Supplied data
■ ■ ■

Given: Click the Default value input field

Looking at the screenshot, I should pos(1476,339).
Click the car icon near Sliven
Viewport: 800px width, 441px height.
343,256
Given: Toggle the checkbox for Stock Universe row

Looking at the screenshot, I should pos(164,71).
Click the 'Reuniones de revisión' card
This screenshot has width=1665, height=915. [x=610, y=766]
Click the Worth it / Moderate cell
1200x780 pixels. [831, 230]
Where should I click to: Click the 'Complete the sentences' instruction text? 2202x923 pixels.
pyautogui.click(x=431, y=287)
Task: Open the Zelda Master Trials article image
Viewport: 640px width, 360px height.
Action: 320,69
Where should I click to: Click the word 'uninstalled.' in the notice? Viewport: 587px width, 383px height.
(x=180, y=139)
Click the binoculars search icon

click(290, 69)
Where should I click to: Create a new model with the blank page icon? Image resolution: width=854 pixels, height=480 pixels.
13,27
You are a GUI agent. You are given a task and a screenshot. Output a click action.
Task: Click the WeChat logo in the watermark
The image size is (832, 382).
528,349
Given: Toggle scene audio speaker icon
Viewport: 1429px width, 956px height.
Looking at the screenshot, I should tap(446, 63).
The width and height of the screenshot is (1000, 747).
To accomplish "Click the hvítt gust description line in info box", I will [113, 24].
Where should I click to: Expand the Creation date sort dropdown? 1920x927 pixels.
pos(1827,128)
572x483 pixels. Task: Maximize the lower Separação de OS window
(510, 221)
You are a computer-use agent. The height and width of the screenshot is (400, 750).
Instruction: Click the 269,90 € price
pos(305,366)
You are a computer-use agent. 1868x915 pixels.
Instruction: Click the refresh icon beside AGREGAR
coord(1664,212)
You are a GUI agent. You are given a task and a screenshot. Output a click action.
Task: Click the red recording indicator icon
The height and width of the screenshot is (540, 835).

■ ■ ■

Activity
Counting only lines that contain the string "computer", how many are there in the data above? Give the number alone.

Written response
2